WORK TO COMPLETE:
Skip every picture, and output exactly the lines starting at the one with "This screenshot has height=685, width=626." and running through the last line of the material below.

GIVEN DATA:
# # #

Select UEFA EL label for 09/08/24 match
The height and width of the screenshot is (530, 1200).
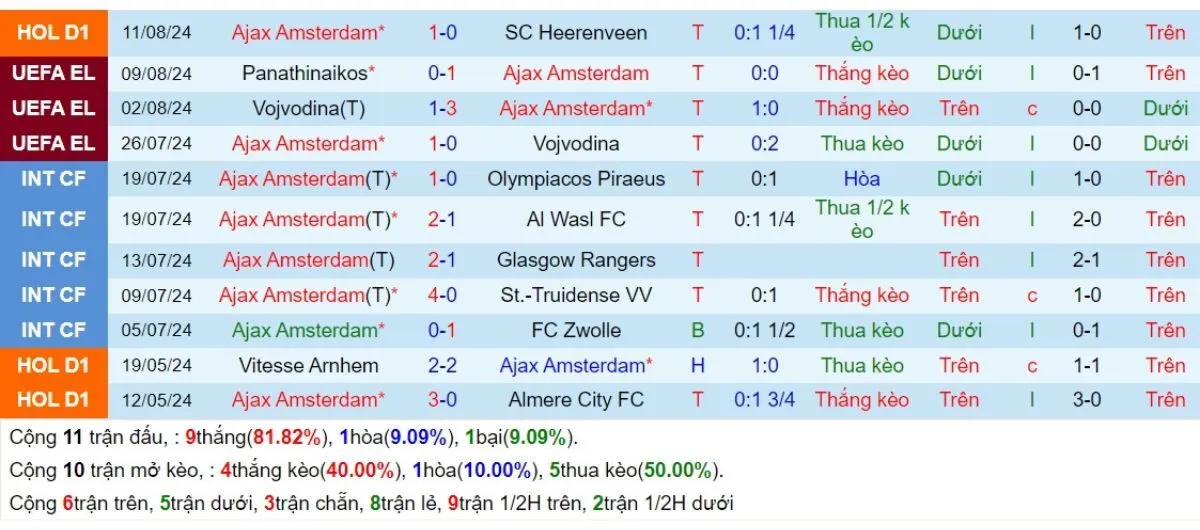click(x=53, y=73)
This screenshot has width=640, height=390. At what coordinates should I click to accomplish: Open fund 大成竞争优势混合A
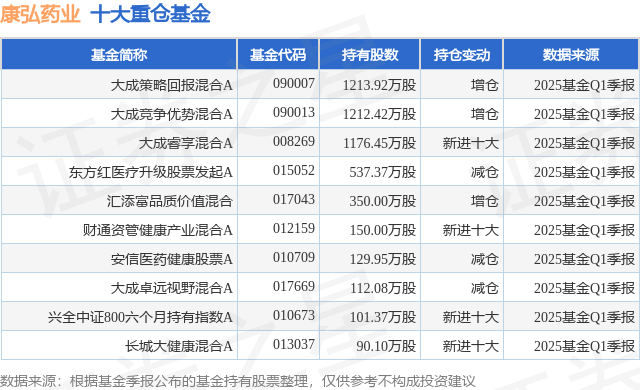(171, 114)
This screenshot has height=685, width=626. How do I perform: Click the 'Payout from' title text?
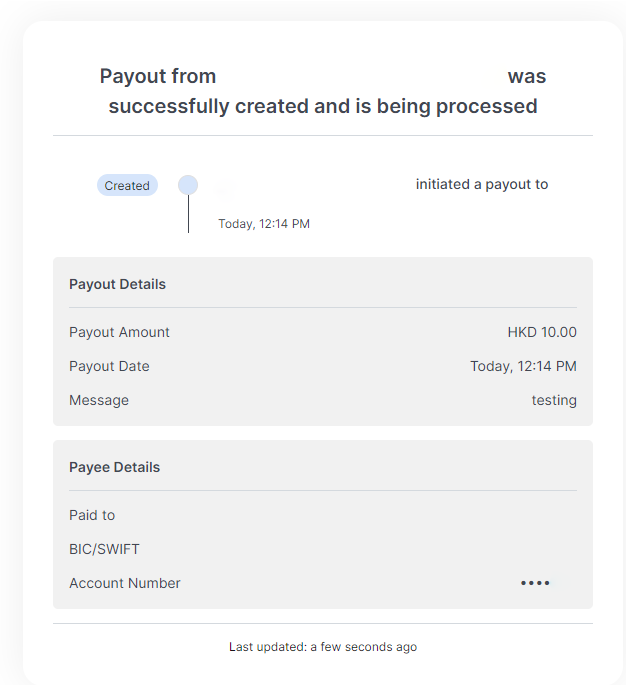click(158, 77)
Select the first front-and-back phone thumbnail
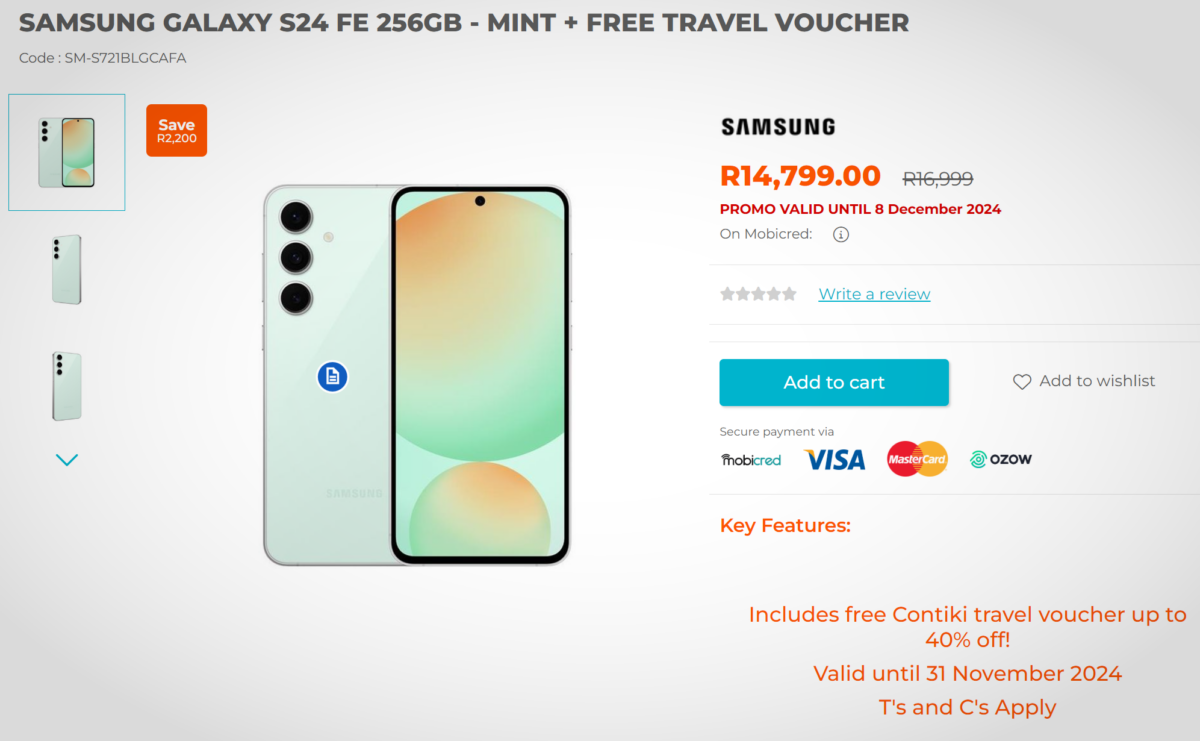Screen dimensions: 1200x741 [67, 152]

# # #

EXERCISE SOLUTION:
This screenshot has height=685, width=626. How do I perform: Click the 'Payout from' title text?
click(158, 77)
Select the first front-and-back phone thumbnail
Screen dimensions: 1200x741 [67, 152]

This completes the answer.